The most popular open source option is to use the [sentence-transformers](https://www.sbert.net/) 
library, which can be installed via pip.

```bash
pip install sentence-transformers
```

The example below shows how to use the `paraphrase-albert-small-v2` model to generate embeddings 
for a given document.

```python
from sentence_transformers import SentenceTransformer

name="paraphrase-albert-small-v2"
model = SentenceTransformer(name)

# used for both training and querying
def embed_func(batch):
    return [model.encode(sentence) for sentence in batch]
```


### OpenAI

Another popular alternative is to use an external API like OpenAI's [embeddings API](https://platform.openai.com/docs/guides/embeddings/what-are-embeddings).

```python
import openai
import os

# Configuring the environment variable OPENAI_API_KEY
if "OPENAI_API_KEY" not in os.environ:
# OR set the key here as a variable
openai.api_key = "sk-..."

client = openai.OpenAI()

def embed_func(c):    
    rs = client.embeddings.create(input=c, model="text-embedding-ada-002")
    return [record.embedding for record in rs["data"]]
```


## Applying an embedding function to data

Using an embedding function, you can apply it to raw data
to generate embeddings for each record.

Say you have a pandas DataFrame with a `text` column that you want embedded,
you can use the `with_embeddings` function to generate embeddings and add them to 
an existing table.

```python
    import pandas as pd
    from lancedb.embeddings import with_embeddings

    df = pd.DataFrame(
        [
            {"text": "pepperoni"},
            {"text": "pineapple"}
        ]
    )
    data = with_embeddings(embed_func, df)

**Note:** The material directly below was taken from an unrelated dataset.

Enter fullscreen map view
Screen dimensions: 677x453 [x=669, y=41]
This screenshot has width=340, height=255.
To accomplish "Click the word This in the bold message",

    # The output is used to create / append to a table
    tbl = db.create_table("my_table", data=data)
```

If your data is in a different column, you can specify the `column` kwarg to `with_embeddings`.

By default, LanceDB calls the function with batches of 1000 rows. This can be configured
using the `batch_size` parameter to `with_embeddings`.

LanceDB automatically wraps the function with retry and rate-limit logic to ensure the OpenAI
API call is reliable.

## Querying using an embedding function

!!! warning
    At query time, you **must** use the same embedding function you used to vectorize your data.
    If you use a different embedding function, the embeddings will not reside in the same vector
    space and the results will be nonsensical.

=== "Python"
     ```python
     query = "What's the best pizza topping?"
     query_vector = embed_func([query])[0]
     results = (
        tbl.search(query_vector)
        .limit(10)
        .to_pandas()
     )
     ```

     The above snippet returns a pandas DataFrame with the 10 closest vectors to the query.